In voornoemde, door [psychiater] , psychiater, opgestelde medische verklaring staat dat betrokkene hem heeft verteld
bekend te zijn met paranoïde schizofrenie, waar ze op dit moment geen medicatie voor gebruikt. Betrokkene is bang dat zij vermoord zal worden en heeft daarom al dagen niet geslapen of gegeten. Ze heeft cannabis gerookt, (…). Zij vertelt eerder opgenomen te zijn geweest in een psychiatrische instelling in Litouwen, waar ze ook vandaan komt. Betrokkene wil op dit moment niks delen over haar leven of familie, (…).Het Verslag van het horen van betrokkene vermeldt dat betrokkene tegen de burgemeester heeft gezegd: “
Voor hoe lang is dat dan? Ik weet niet waar ik heen moet.”.
Omdat de advocaat heeft niet weersproken dat betrokkene dit feitelijk tegen beiden heeft gezegd, zal het beroep ongegrond worden verklaard.
Het is de rechtbank uit eigen wetenschap bekend, dat Stichting GGZ InGeest bij het opstellen van een medische verklaring zo nodig gebruik maakt van de diensten van een tolk. Hetzelfde geldt voor de burgemeester van de gemeente Haarlem bij het horen van patiënten in het kader van de Wvggz. Er wordt aldus vanuit gegaan dat de psychiater (al dan niet via de tolkentelefoon) een tolk had ingeschakeld als hij dat nodig had gevonden.
Aan het beoordelingsvermogen van de burgemeester wordt evenmin getwijfeld.
Dit maakt dat de rechtbank er vanuit gaat dat betrokkene haar gesprekspartners heeft kunnen vertellen wat zij wilde en dat hetgeen werd gezegd, wederzijds werd verstaan en begrepen.
De burgemeester mocht ook uitgaan van de juistheid van de medische verklaring.

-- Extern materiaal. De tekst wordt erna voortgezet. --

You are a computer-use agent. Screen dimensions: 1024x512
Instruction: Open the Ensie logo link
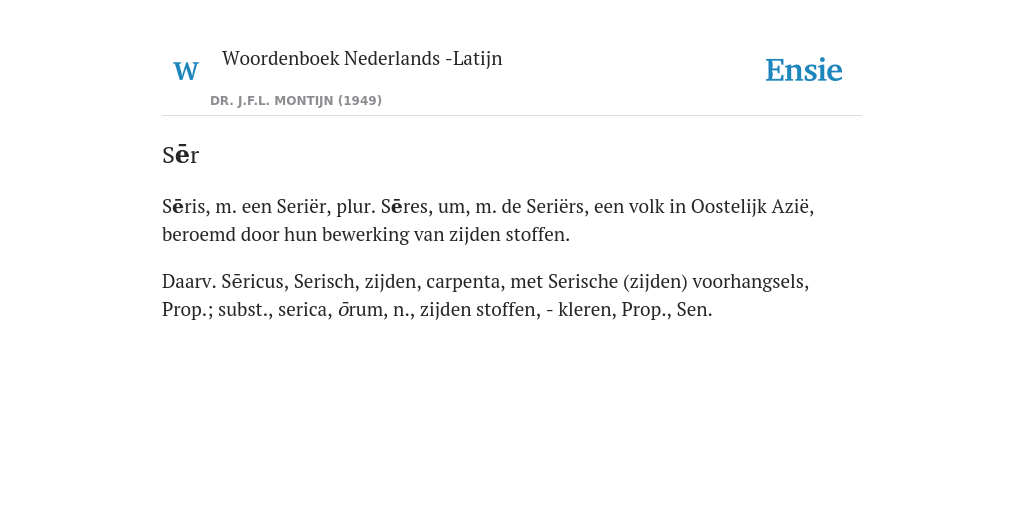click(x=804, y=71)
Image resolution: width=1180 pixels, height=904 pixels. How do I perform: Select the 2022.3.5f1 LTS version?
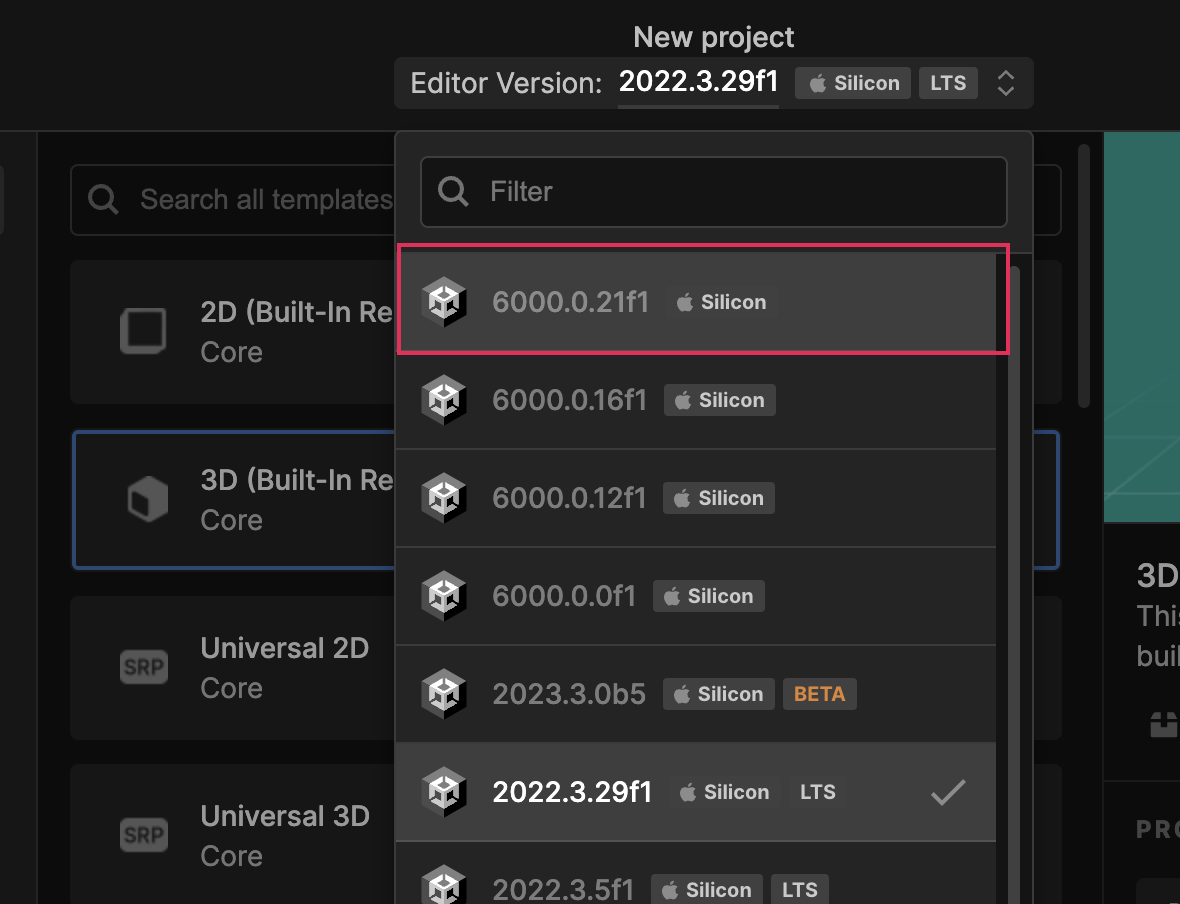(x=565, y=888)

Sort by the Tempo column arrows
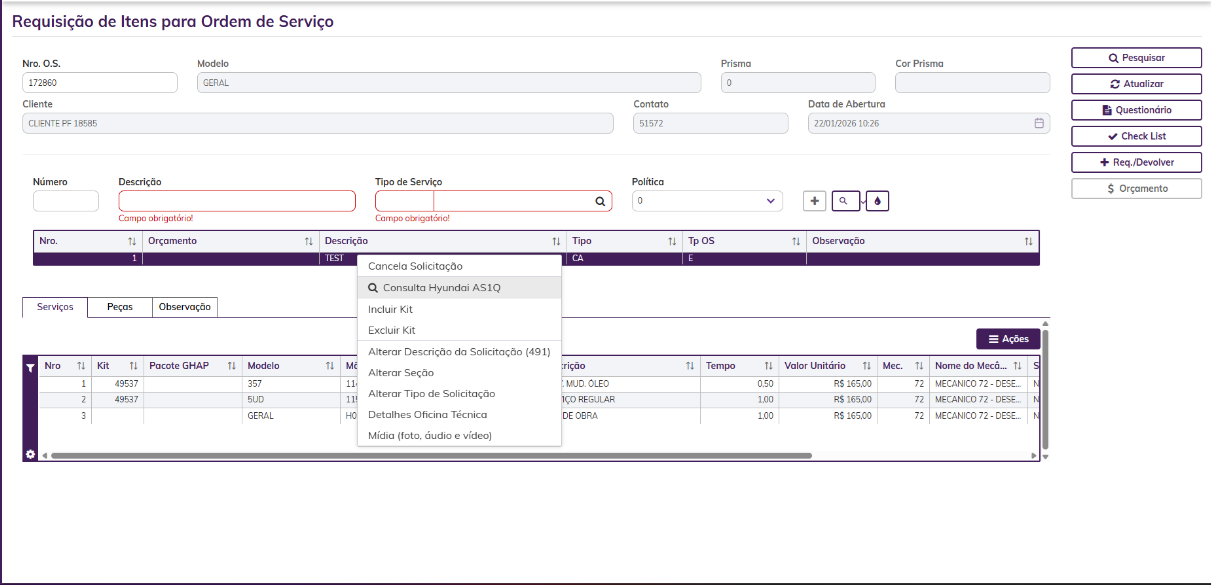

De door de burgemeester gegeven reden om betrokkene niet terstond te horen, is valide. Waar verder vaststaat dat het verhoor binnen de daarvoor gestelde termijn heeft plaatsgevonden, zijn de belangen van betrokkene niet geschaad.
2.5.
Uit de overgelegde stukken en het verhandelde ter zitting is overigens gebleken dat op 22 november 2022 sprake was van onmiddellijk dreigend ernstig nadeel, en van een ernstig vermoeden dat dit nadeel werd veroorzaakt door gedrag dat voortvloeit uit een psychische stoornis van betrokkene. Voorts dat dit nadeel enkel door een crisismaatregel kon worden weggenomen en de procedure voor een zorgmachtiging niet kon worden afgewacht.
Bij het afgeven van de crisismaatregel zijn de wettelijke bepalingen in acht genomen.
Het vorenoverwogene leidt tot de volgende beslissing.

3.Beslissing

De rechtbank:
Verklaart het beroep tegen de crisismaatregel van 22 november 2022 ongegrond;
wijst het verzoek tot toekenning van een schadevergoeding af.
Deze beschikking is gegeven door mr. A.L. Diender, rechter, in tegenwoordigheid van
M.T. Perukel als griffier en in het openbaar uitgesproken op 21 december 2022.
Tegen deze beschikking staat het rechtsmiddel van cassatie open.